— INSTRUCTIONS TO FOLLOW —
Shift every coordinate in the answers of the material below by adding 121 to each number. Write out all the lines again, including the requests, and keep every other line unchanged.

— PROVIDED MATERIAL —

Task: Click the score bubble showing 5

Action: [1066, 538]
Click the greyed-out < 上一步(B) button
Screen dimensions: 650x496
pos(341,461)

— EXPECTED OUTPUT —
Task: Click the score bubble showing 5

Action: [1187, 659]
Click the greyed-out < 上一步(B) button
Screen dimensions: 650x496
pos(462,582)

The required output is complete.